Ausgangstext>
>>>

Grundlagenartikel Kühlung Testberichte Wärmeleitpaste und Pads

Tiefenprüfung Wärmeleitpaste (ArcticMX-4): Mit Rasterelektronenmikroskop und Röntgenspektroskopie auf Schlangenöl-Suche. Was ist drin?

Um es ganz genau zu beschreiben, da sonst die Überschrift zu lang geworden wäre: Wir werden heute mit dem Feldemissions-Rasterelektronenmikroskop (FE-SEM) und mit Hilfe der energiedispersiven Röntgenspektroskopie (EDX) einmal genauer analysieren, was nun wirklich in einer der beliebtesten (und auch günstigeren) Wärmeleitpaste in Form der Arctic MX-4 überhaupt drin ist. Der Hintergrund ist klar, denn einerseits möchte ich einmal wissen, warum genau dieses Produkt so langzeitstabil und dabei doch noch günstig ist und andererseits war auch die technische Herausforderung nicht ganz ohne.

Mein aufrichtiger Dank geht hier an erster Stelle natürlich auch an einen meiner Industrie-Partner, wo man selbstlos und in der freien Zeit die passenden Untersuchungen und auch die nötigen technischen Vorarbeiten realisiert hat.  Dazu kommen auch die technische Beratung und die praktische Umsetzung der doch etwas branchenfremden Tests. Originalbilder aus dem Labor können und dürfen wir Euch leider aus nachvollziehbaren Gründen der Geheimhaltung in solchen Bereichen nicht bieten, aber die Produktbilder tun es sicher auch.

Symbolbild des verwendeten GeminiSEM 500 (Source Carl Zeiss)

Der Weg bis zu fertigen Analyse war also gar nicht so einfach und wir hatten ja auch bereits angeregte Diskussionen im Forum auf die vorab veröffentlichten Bilder des Rasterelektronenmikroskops (REM), weil ja manche unsere Leser aus sehr artverwandten Bereichen kommen. Nun ist es allerdings so, dass wir hier kein Wissenschaftsmagazin sind, sondern eine möglichst breite Masse abholen und auch etwas Hintergrundwissen vermitteln möchten, ohne dass der Leser schon am ersten Absatz verzweifelt. Deshalb habe ich das Folgende doch sehr weit herunterbrechen müssen, hoffe aber, dass es so verständlicher wird und mir die Fachleute trotzdem vergeben.

Scanning Electron Microscope (SEM)

<<<

Vorliegende Datensätze>
>>>

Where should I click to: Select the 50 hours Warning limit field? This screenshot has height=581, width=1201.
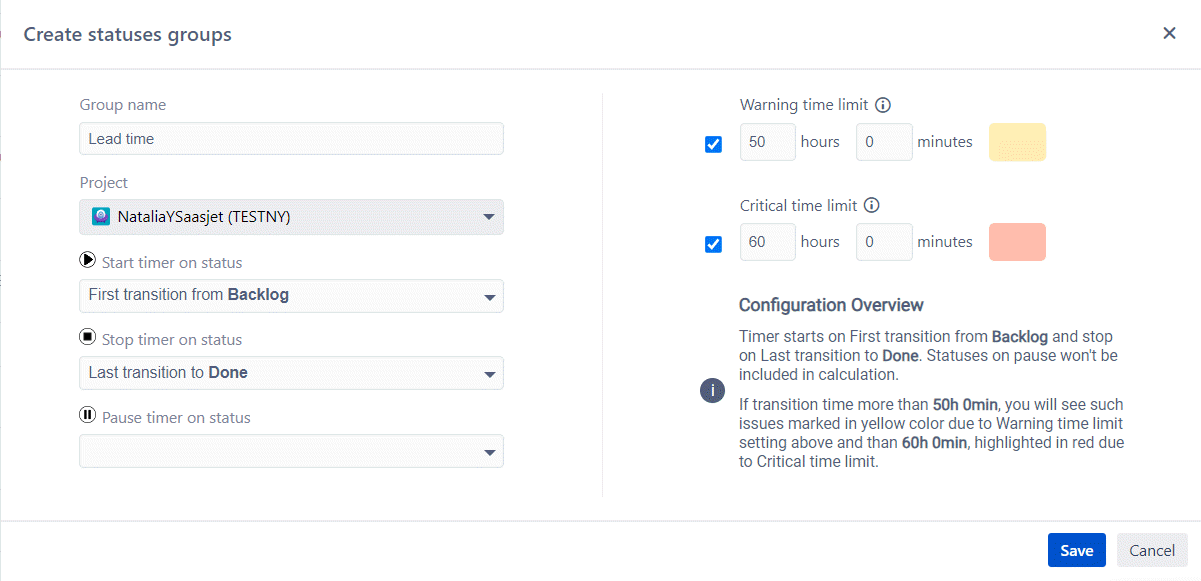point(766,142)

<<<
>>>

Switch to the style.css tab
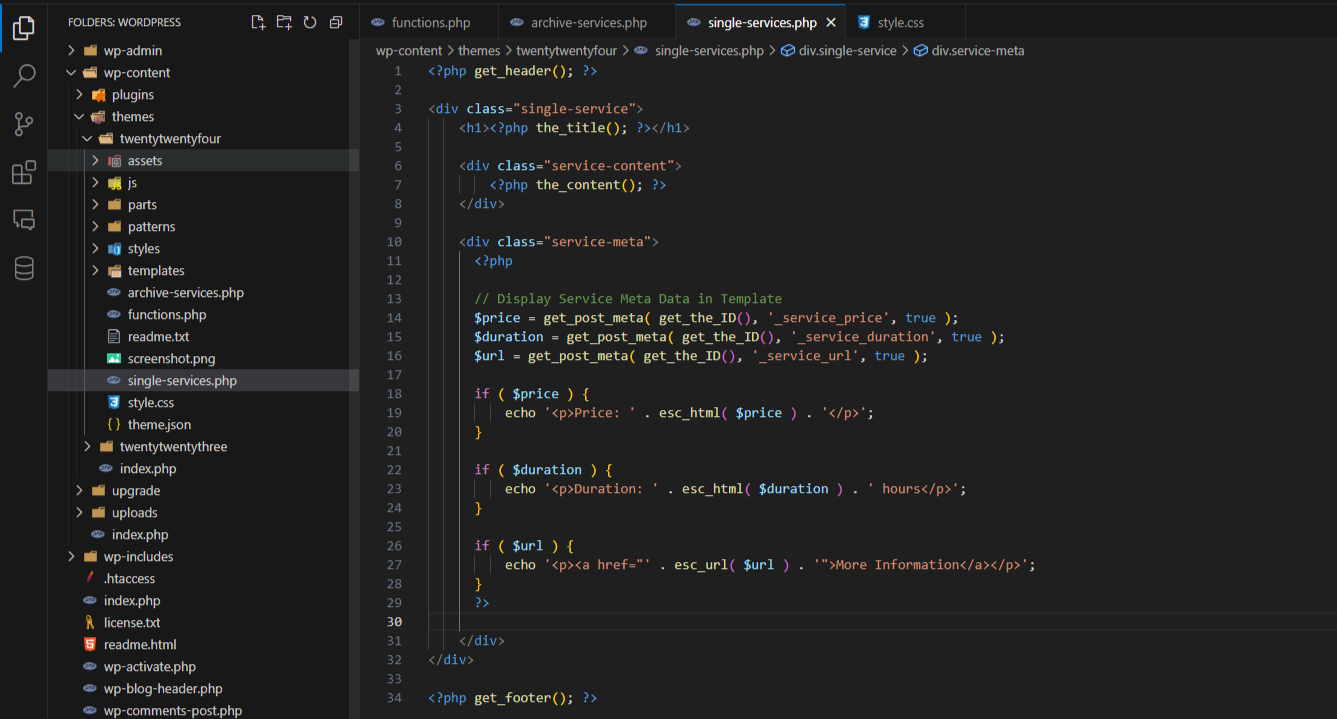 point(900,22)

<<<

Arbeitsanweisungen>
1 > Beantworte anhand des Artikels über die Wärmeleitpaste Arctic MX-4 diese Fragen kurz:
(a) Welche Wärmeleitpaste wird untersucht?
(b) Mit welchen zwei Verfahren wird sie analysiert?
(c) Weshalb werden keine Originalbilder aus dem Labor gezeigt?
2 > Führe den Artikel über die Wärmeleitpaste Arctic MX-4 im Anschluss an die Zwischenüberschrift „Scanning Electron Microscope (SEM)“ weiter.
Die Datensätze spielen hierfür keine Rolle.

Ergebnisse pro Aufgabe>
1 >
(a) Die Arctic MX-4.
(b) Mit dem Feldemissions-Rasterelektronenmikroskop (FE-SEM) und mit der energiedispersiven Röntgenspektroskopie (EDX).
(c) Aus Gründen der Geheimhaltung.

2 >
Ich bleibe der Einfachheit halber mal bei SEM, wobei die deutsche Ersetzung REM (für Rasterelektronenmikroskop) ja gleichbedeutend ist. Da aber diese Abkürzungen auch in den Produktnamen auftauchen, belasse ich es besser beim Original. Die Spielarten der Bilderzeugung wie Ruhebild- oder Raster-Elektronenmikroskop, sowie die Realisierung via Transmission (TEM, STEM) oder Rückstreuung (SEM) lasse ich einmal außen vor, da wir hier primär auf ein Reflexionsmikroskop setzen und sich manche der Methoden sogar überlagern können. Im Grunde handelt es sich um eine komplexe Elektronen-Optik, bei der eine Kombination aus elektromagnetischen und elektrostatischen Linsen einen feinen Elektronenstrahl als Raster über den zu testenden, rechteckigen Objektbereich führt. Das finale Bild entsteht dabei durch die synchrone Registrierung eines vom Elektronenstrahl ausgelösten oder beeinflussten Signals.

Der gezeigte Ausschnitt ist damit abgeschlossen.